Historically, the term has been applied to any disease of which atrophy is a symptom. The term is much less all-encompassing in modern Western medicine, however, and is now commonly used only in reference to tuberculosis or ocular atrophy. The use of the term is uncommon even in the context of tuberculosis; its most common use is now to describe atrophy of the eye.

Phthisis pulmonalis is another name for pulmonary tuberculosis. Throughout history, tuberculosis has also been referred to as consumption, scrofula, wasting disease, white plague, and king’s evil. In the latter case, the name was applied due to an eleventh century belief that a person with the disease could be cured if they were touched by Edward the Confessor, the Anglo-Saxon English king of that period.

Pulmonary phthisis is now known simply as tuberculosis. This sometimes fatal lung infection is caused by a bacterium called Mycobacterium tuberculosis. The infection is commonly spread through contact with sneezing or coughing emissions of someone with tuberculosis. Symptoms include chronic cough, weight loss, fever, and night sweats; many people also cough up bloody sputum from deep within the lungs. Treatment of tuberculosis requires courses of multiple antibiotics. This treatment is often of long duration, with patients taking medication for six to twelve months.

Phthisis bulbi describes the shrunken appearance of an eye that has wasted as a result of ocular disease or injury.
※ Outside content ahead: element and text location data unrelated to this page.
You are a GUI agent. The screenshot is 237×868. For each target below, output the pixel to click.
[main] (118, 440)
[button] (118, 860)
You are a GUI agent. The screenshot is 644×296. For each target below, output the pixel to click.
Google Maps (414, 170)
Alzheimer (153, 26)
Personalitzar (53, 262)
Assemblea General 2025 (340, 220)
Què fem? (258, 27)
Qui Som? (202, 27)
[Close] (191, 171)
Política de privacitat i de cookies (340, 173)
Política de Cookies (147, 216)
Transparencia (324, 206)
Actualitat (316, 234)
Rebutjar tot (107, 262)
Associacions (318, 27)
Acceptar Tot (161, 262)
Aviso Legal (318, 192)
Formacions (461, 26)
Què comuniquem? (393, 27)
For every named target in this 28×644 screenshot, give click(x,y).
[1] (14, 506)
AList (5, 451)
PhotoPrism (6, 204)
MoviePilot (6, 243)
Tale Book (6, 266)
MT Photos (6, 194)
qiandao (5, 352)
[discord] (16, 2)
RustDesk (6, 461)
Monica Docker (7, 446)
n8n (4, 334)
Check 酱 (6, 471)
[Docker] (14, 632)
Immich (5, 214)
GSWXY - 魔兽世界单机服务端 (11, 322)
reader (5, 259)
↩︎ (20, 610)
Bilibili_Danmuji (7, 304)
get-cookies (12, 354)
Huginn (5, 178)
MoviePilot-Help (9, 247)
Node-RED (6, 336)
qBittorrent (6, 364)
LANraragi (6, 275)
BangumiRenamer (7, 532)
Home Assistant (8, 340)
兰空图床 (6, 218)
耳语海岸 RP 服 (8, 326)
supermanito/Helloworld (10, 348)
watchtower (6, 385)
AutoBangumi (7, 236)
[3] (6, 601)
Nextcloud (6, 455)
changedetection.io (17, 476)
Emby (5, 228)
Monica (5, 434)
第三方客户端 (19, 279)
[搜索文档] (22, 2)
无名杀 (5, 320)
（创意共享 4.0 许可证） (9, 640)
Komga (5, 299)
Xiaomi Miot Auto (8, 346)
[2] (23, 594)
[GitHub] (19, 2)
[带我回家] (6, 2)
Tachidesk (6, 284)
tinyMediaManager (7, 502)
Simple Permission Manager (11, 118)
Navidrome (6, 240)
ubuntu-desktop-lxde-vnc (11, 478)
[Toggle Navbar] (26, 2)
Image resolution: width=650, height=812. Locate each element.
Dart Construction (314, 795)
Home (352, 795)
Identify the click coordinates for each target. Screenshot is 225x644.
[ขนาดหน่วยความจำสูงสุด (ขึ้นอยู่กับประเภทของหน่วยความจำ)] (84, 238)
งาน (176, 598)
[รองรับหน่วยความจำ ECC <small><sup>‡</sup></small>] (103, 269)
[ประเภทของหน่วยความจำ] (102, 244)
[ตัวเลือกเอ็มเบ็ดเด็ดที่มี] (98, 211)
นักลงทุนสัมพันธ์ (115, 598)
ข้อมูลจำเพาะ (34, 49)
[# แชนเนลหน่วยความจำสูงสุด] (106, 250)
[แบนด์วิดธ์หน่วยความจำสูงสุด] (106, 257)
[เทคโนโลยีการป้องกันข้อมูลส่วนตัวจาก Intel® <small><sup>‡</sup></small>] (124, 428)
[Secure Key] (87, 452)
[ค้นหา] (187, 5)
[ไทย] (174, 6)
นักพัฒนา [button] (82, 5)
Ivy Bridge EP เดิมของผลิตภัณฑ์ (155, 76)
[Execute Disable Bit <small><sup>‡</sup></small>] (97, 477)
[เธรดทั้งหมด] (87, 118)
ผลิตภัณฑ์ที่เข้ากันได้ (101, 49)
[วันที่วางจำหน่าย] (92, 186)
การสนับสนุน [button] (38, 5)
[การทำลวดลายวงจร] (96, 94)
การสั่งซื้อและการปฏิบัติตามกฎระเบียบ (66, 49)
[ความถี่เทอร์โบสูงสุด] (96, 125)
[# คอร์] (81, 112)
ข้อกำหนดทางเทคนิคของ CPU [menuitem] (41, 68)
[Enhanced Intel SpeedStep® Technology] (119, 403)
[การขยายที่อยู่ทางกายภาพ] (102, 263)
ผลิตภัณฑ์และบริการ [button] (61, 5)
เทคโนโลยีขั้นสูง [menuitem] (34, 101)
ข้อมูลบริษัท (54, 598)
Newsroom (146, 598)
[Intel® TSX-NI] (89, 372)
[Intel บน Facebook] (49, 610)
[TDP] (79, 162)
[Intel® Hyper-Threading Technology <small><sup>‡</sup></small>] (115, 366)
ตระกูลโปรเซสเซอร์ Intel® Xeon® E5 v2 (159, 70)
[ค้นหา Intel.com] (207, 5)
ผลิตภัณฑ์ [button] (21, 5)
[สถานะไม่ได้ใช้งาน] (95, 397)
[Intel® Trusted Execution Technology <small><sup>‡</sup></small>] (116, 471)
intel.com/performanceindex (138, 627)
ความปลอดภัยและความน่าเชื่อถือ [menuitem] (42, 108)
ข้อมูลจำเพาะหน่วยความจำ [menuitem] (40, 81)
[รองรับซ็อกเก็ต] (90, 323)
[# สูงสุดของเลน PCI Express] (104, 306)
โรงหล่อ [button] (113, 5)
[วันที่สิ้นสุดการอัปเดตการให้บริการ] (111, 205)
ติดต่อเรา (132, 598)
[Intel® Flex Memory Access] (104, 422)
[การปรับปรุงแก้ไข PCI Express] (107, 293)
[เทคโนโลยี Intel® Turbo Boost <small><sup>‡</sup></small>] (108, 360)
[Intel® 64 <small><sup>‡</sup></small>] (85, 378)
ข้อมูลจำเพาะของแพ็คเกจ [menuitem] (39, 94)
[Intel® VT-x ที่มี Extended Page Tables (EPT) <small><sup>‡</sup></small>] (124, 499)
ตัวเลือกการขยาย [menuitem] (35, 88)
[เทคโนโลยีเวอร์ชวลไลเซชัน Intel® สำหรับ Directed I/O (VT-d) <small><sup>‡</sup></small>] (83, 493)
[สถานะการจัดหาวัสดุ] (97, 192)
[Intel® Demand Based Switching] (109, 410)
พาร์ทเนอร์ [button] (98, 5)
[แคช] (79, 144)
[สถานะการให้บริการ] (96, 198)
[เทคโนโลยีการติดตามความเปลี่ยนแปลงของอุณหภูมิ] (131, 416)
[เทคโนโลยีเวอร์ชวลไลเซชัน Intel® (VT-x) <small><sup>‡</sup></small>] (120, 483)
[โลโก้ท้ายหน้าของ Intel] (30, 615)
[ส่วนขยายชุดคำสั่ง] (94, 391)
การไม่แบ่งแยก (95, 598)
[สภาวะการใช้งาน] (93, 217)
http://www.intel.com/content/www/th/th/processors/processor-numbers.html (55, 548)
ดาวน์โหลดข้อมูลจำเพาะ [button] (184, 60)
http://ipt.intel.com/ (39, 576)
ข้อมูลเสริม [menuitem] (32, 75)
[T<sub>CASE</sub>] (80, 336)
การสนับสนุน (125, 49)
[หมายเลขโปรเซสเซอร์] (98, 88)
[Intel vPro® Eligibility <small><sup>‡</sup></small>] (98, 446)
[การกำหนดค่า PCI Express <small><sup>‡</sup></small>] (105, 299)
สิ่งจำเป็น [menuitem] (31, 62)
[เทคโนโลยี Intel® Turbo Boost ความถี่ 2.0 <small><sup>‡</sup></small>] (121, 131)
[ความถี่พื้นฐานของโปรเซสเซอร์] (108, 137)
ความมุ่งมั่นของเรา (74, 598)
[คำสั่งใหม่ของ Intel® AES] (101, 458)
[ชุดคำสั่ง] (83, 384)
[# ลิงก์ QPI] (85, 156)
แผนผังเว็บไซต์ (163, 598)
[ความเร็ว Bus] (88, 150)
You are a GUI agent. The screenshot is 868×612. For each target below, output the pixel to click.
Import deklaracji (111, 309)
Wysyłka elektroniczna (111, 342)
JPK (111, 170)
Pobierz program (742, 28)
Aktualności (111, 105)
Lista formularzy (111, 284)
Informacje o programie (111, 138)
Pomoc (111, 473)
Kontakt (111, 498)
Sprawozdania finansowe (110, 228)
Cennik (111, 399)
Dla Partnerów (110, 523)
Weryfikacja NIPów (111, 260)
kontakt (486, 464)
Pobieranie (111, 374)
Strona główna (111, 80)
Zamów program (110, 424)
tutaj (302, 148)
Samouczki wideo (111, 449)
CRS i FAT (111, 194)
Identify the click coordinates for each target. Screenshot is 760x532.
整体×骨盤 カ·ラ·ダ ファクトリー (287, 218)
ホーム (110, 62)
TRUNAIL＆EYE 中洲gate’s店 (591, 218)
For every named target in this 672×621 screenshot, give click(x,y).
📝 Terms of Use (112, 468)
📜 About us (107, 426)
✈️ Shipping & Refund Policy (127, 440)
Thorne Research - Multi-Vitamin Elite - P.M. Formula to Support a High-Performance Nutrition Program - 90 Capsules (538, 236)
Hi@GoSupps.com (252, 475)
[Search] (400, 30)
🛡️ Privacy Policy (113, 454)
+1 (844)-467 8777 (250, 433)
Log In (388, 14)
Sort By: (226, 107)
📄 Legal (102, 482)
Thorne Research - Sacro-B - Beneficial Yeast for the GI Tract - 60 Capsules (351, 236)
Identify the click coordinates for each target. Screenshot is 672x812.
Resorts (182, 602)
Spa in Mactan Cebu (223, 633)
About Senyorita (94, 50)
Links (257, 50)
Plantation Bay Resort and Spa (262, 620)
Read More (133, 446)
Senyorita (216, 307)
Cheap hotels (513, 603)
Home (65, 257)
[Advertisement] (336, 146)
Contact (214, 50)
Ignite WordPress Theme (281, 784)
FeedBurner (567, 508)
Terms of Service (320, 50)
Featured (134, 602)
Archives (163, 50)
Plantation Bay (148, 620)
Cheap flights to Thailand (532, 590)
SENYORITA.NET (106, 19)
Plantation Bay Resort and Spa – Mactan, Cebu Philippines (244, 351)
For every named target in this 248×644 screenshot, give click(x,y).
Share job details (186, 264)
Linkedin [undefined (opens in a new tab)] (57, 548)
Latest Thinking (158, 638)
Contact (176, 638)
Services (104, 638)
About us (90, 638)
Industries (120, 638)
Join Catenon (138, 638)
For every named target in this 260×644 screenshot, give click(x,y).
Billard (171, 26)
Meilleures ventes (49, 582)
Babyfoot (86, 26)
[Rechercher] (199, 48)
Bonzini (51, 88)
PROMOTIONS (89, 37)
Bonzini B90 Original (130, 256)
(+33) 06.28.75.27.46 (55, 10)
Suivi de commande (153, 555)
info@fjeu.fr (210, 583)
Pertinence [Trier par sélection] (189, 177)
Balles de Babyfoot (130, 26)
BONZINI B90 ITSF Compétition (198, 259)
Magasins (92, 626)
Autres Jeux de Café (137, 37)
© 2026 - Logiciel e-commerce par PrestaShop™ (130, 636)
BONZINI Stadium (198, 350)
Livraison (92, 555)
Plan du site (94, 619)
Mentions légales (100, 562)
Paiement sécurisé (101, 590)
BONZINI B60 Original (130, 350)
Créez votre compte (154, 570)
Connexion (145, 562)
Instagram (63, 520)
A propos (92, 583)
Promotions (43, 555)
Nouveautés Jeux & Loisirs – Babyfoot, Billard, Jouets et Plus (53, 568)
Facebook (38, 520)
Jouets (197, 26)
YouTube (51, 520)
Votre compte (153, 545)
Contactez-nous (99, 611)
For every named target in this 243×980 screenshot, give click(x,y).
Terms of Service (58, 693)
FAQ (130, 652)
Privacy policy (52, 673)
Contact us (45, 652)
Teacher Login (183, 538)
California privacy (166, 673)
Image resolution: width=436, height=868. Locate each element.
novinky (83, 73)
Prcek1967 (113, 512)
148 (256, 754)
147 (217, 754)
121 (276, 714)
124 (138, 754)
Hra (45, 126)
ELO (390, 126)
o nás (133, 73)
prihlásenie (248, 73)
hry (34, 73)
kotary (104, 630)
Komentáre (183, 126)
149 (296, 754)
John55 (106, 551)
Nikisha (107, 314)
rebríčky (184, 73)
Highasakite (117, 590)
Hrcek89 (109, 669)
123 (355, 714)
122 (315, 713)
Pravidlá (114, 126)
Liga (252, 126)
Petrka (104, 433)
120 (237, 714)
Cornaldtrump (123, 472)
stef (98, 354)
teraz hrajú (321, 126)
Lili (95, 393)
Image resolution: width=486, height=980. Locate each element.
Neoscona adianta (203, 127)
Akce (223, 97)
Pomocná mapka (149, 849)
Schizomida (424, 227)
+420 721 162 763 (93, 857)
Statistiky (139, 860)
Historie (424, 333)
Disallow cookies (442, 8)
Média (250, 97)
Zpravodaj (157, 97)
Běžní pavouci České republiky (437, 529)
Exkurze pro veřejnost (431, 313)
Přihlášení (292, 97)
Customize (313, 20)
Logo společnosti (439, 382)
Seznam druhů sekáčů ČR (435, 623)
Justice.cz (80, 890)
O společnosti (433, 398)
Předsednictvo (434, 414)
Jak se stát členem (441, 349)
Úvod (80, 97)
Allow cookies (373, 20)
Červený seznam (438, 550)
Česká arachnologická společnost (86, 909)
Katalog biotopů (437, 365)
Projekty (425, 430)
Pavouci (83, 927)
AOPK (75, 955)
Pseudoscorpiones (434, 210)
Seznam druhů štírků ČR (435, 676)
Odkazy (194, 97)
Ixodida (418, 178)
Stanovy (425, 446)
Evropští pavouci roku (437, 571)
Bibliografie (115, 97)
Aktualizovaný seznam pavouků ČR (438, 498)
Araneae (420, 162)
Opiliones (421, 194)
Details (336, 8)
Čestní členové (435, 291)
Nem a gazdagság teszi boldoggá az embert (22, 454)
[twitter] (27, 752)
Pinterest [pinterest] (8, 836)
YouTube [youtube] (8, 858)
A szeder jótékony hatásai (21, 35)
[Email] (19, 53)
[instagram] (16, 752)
The eye is typically non-functional. This eye condition may develop as a result of a range of different injuries or diseases. Examples include severe infection or inflammation, radiation, retinoblastoma cancer, and chronic retinal detachment. The eye may become scarred or abnormally shaped, and eventually the entire eyeball atrophies and becomes completely non-functional.

There is no treatment for this eye condition. Once the eyeball has atrophied to this extent, nothing can save even partial vision in the eye. If the eyeball is chronically painful, it may be removed and replaced with a prosthesis. The eyeball may also be replaced for cosmetic reasons, as the atrophied eyeball is misshapen and may also cause the eye socket itself to become misshapen.